Taylor Swift, making good on her vow to re-record her first six albums so she can control their rights, on Thursday announced plans to release the new version of her second record Fearless in April.
The 31-year-old also said that extremely successful album's lead single Love Story "Taylor's Version" would come out at midnight.
"The way I've chosen to do this will hopefully help illuminate where I'm coming from," Swift said in a statement posted on social media.
"This process has been more fulfilling and emotional than I could've imagined and has made me even more determined to re-record all of my music."
In addition to the 20 tracks originally on the 2008 album Fearless — which includes the hits You Belong With Me and Fifteen — Swift said she was including six more "never before released songs from the vault," a fresh take on the album set for release April 9.
In the summer of 2019 Swift began publicly sparring with industry mogul Scooter Braun over his company's purchase of her previous label, which gave him a majority stake in the master recordings of her first six albums.
The heated feud and her bold promise to re-record those works ignited discussion over who keeps the keys to an artist's work, and the conditions under which young musicians sign contracts.
The owner of lucrative masters — one-of-a-kind source material used to create vinyls, CDs and digital copies — is able to dictate how songs are reproduced and sold.
Record companies have almost always kept those rights, justifying the arrangements by the financial risks labels take in supporting performers throughout their contracts.

##############################

:: Using the information ::
a. Answer these questions from the article on Taylor Swift's re-recording of Fearless, one line each:
(i) On what date is the new version of Fearless set for release?
(ii) How many never-before-released songs did Swift say she was adding?
(iii) Which industry mogul did Swift begin publicly sparring with in the summer of 2019?
b. In the article on Taylor Swift's re-recording of Fearless, rewrite the paragraph beginning "In the summer of 2019" as one shorter sentence that keeps its main facts.
c. Reproduce word for word the passage of the Taylor Swift article that starts at "The heated feud" and ends after "reproduced and sold.".

:: The data ::

##############################

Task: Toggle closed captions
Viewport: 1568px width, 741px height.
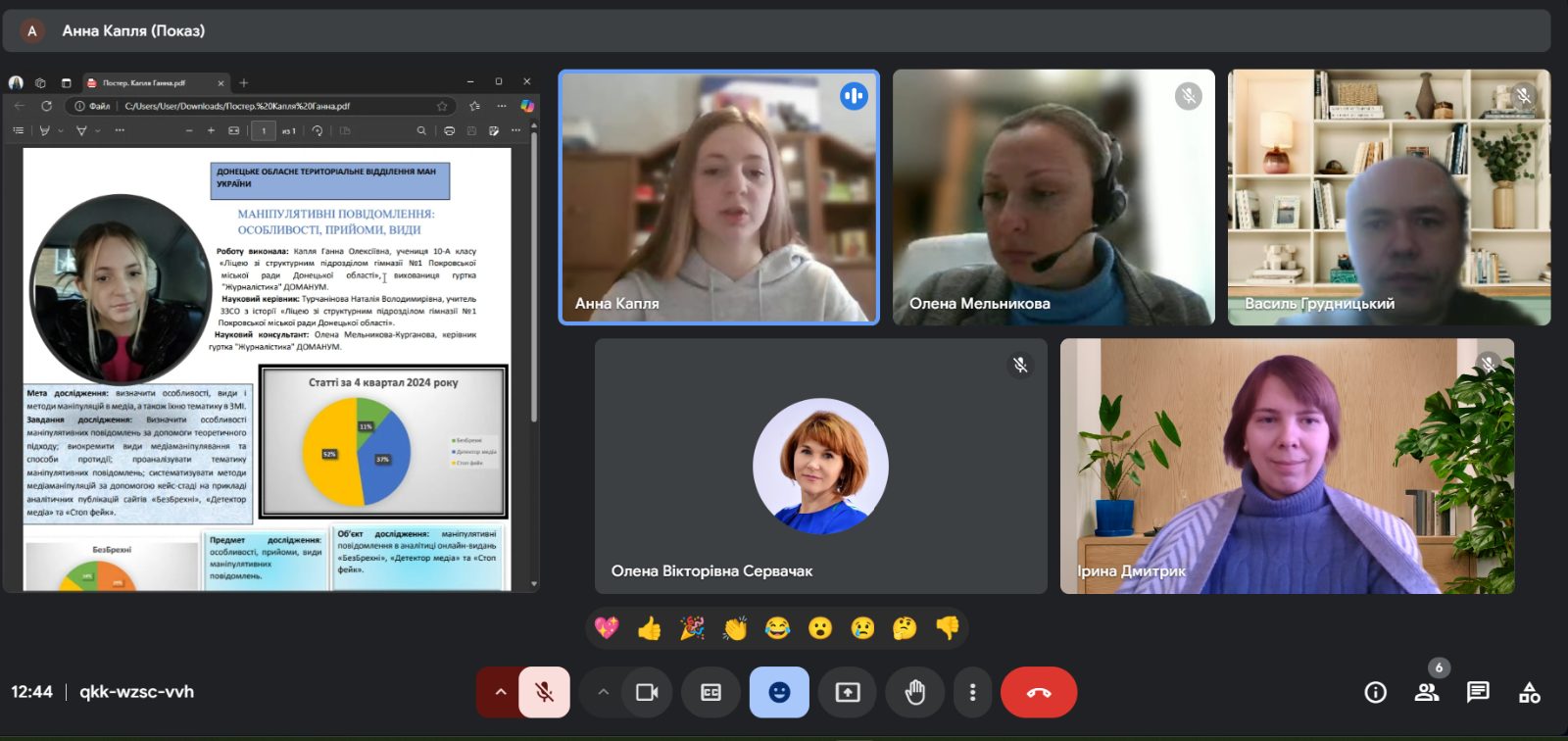Action: coord(710,692)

##############################

:: Solution list ::
a.
(i) April 9
(ii) Six
(iii) Scooter Braun

b. In summer 2019, Swift began a public dispute with industry mogul Scooter Braun after his company bought her previous label, which gave him a majority stake in the master recordings of her first six albums.

c.
The heated feud and her bold promise to re-record those works ignited discussion over who keeps the keys to an artist's work, and the conditions under which young musicians sign contracts.
The owner of lucrative masters — one-of-a-kind source material used to create vinyls, CDs and digital copies — is able to dictate how songs are reproduced and sold.